5. Kondisi geo strategis, geo politik dan geo ekonomi dari masing-masing wilayah belum sepenuhnya menjadi instrumen dan landasan kebijakan penting bagi kokohnya Negara Kesatuan Republik Indonesia, dalam mendorong percepatan pembangunan daerah yang memiliki karakter khusus.

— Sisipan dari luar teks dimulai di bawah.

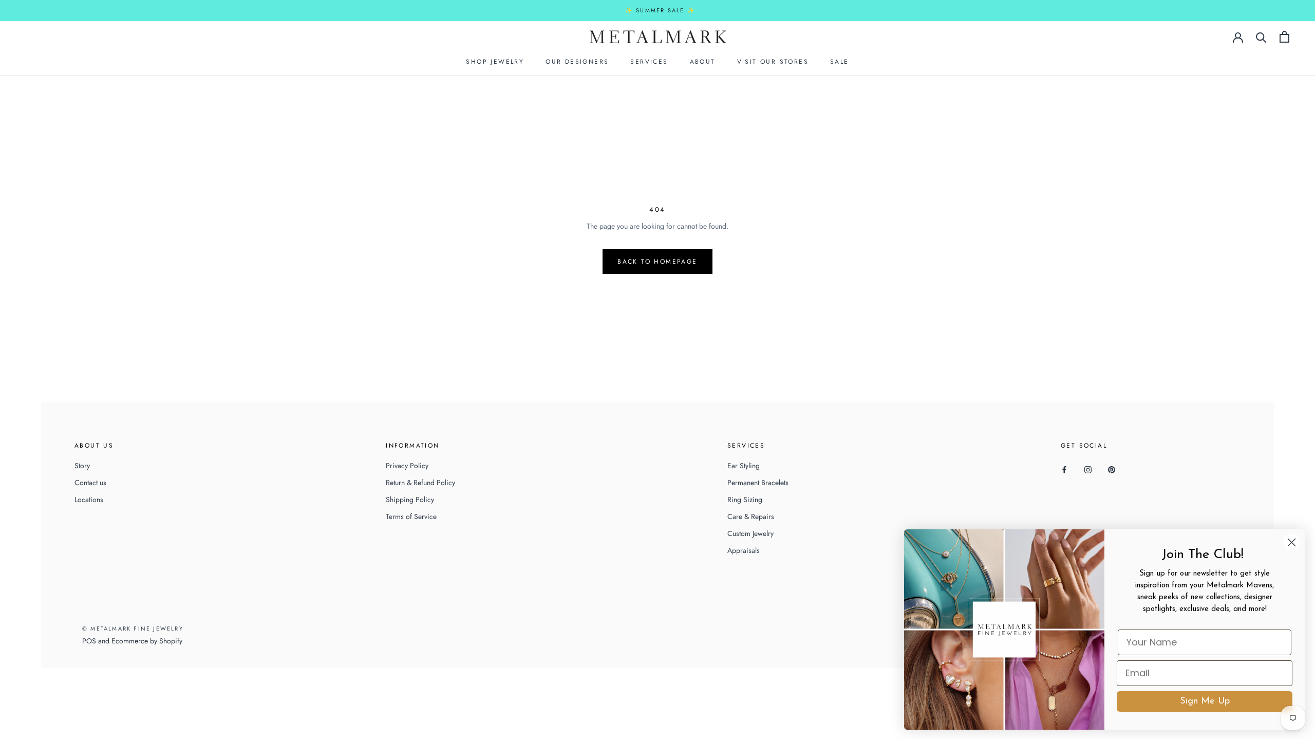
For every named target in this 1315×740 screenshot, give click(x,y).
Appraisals (743, 550)
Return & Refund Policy (420, 482)
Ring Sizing (744, 499)
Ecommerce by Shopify (146, 641)
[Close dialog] (1292, 542)
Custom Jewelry (750, 533)
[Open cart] (1284, 37)
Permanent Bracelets (757, 482)
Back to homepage (657, 261)
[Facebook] (1064, 469)
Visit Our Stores (773, 61)
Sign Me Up (1205, 701)
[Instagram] (1088, 469)
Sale (839, 61)
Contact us (90, 482)
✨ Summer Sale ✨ (660, 10)
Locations (88, 499)
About (703, 61)
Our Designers (577, 61)
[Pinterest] (1111, 469)
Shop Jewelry (495, 61)
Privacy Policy (407, 465)
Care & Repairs (750, 516)
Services (649, 61)
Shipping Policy (410, 499)
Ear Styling (743, 465)
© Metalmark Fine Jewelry (132, 628)
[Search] (1261, 36)
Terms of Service (411, 516)
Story (82, 465)
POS (89, 641)
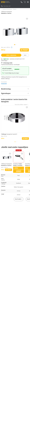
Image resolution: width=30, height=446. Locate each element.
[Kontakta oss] (21, 2)
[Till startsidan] (5, 2)
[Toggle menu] (28, 2)
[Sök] (2, 6)
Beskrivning (6, 89)
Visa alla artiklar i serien (21, 104)
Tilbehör (14, 9)
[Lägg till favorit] (27, 19)
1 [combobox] (25, 55)
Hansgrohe (4, 83)
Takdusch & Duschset (7, 9)
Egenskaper (6, 93)
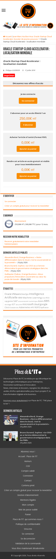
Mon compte (28, 504)
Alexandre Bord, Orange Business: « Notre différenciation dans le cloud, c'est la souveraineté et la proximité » (28, 260)
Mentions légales (28, 500)
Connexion (28, 475)
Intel (44, 298)
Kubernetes (24, 307)
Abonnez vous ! (28, 451)
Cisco (7, 307)
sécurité (19, 305)
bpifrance (44, 307)
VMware (16, 294)
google (43, 304)
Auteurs (28, 461)
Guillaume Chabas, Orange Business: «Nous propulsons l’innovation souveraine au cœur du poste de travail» (25, 276)
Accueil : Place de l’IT (27, 456)
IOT (13, 304)
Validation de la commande (28, 543)
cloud (36, 304)
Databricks (14, 307)
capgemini (9, 301)
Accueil (8, 36)
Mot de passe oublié (28, 509)
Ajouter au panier (28, 149)
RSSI (47, 298)
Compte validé (28, 470)
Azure (41, 301)
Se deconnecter (28, 538)
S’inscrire (28, 529)
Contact (28, 480)
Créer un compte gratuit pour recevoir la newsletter (27, 206)
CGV (28, 466)
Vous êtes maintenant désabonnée (28, 548)
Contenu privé (28, 485)
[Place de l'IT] (28, 11)
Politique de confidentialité (28, 524)
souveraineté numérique (28, 301)
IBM (20, 297)
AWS (46, 301)
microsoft (27, 304)
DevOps (25, 294)
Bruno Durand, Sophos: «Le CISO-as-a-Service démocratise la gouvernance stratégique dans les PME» (26, 268)
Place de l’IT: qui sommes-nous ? (28, 519)
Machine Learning (32, 297)
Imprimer (9, 75)
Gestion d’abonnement (27, 495)
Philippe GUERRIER (12, 70)
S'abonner (28, 125)
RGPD (37, 307)
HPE (32, 307)
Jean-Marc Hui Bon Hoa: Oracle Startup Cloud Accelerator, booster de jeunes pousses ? (27, 37)
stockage (8, 304)
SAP (15, 301)
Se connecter (28, 100)
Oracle (8, 294)
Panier (28, 514)
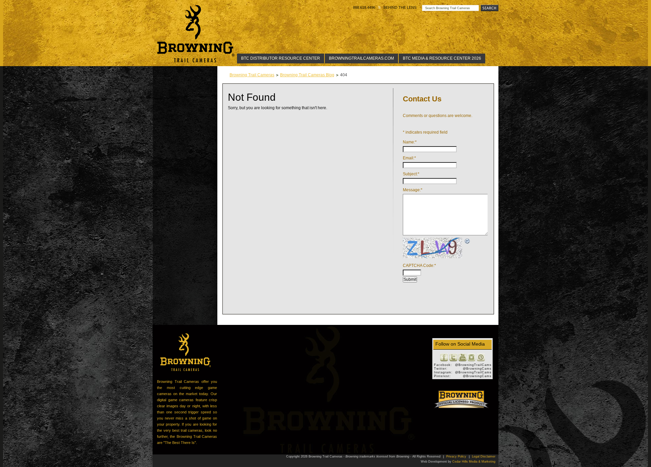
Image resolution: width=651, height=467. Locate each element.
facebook (444, 357)
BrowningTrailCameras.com (361, 58)
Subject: (411, 174)
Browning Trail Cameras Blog (307, 75)
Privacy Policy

6. Baik Pemerintah termasuk DPR dan DPD, belum memiliki persepsi yang sama tentang tuntutan masyarakat di daerah khususnya pada wilayah yang memiliki karakter khusus yakni wilayah kepulauan, untuk mendapat perlakuan khusus. masing-masing lembaga masih berkutat dengan konsep dan landasan teori serta kebijakan sendiri, sehingga belum sepenuhnya fokus pada tujuan utama yakni adanya perlakuan khusus bagi beberapa wilayah atau Provinsi yang memiliki kekhususan.
7. Pemerintah belum sepenuhnya mengarahkan perhatian secara serius dalam membangun wilayah-wilayah Indonesia yang masih dianggap tertinggal khususnya pada Kawasan Timur Indonesia dan beberapa kawasan lainnya di Indonesia
E. Rekomendasi atau Langkah Langkah Strategis yang dapat dilakukan antara lain:
Untuk rehabilitasi dan pembangunan Provinsi Maluku ke depan ;
1. Pemerintah harus lebih bijaksana dalam menyikapi berbagai kondisi terakhir masyarakat Maluku pasca konflik, sehingga dapat kembali membangun kohesi sosial yang rukun dan damai berdasarkan nilai-nilai yang sifatnya universal maupun berdasarkan kearifan lokal yang hidup dalam masyarakat.
2. Pemerintah harus lebih jujur dan bijaksana dalam mengungkapkan berbagai bentuk pelanggaran hak asasi manusia dalam konflik Maluku, ( 1999-2005 ) dan tidak membiarkan masyarakat berpikir dan berpersepsi sendiri tentang berbagai peristiwa dalam konflik tersebut, yang sampai ini masih tetap merupakan hal yang misterius.
3. Kearifan lokal masyarakat Maluku yang semakin terkikis, harus mendapat perhatian serius dari pemerintah maupun pemerintah daerah, sehingga dapat dijadikan sebagai instrumen penting dalam membangun masyarakat yang rukun dan damai.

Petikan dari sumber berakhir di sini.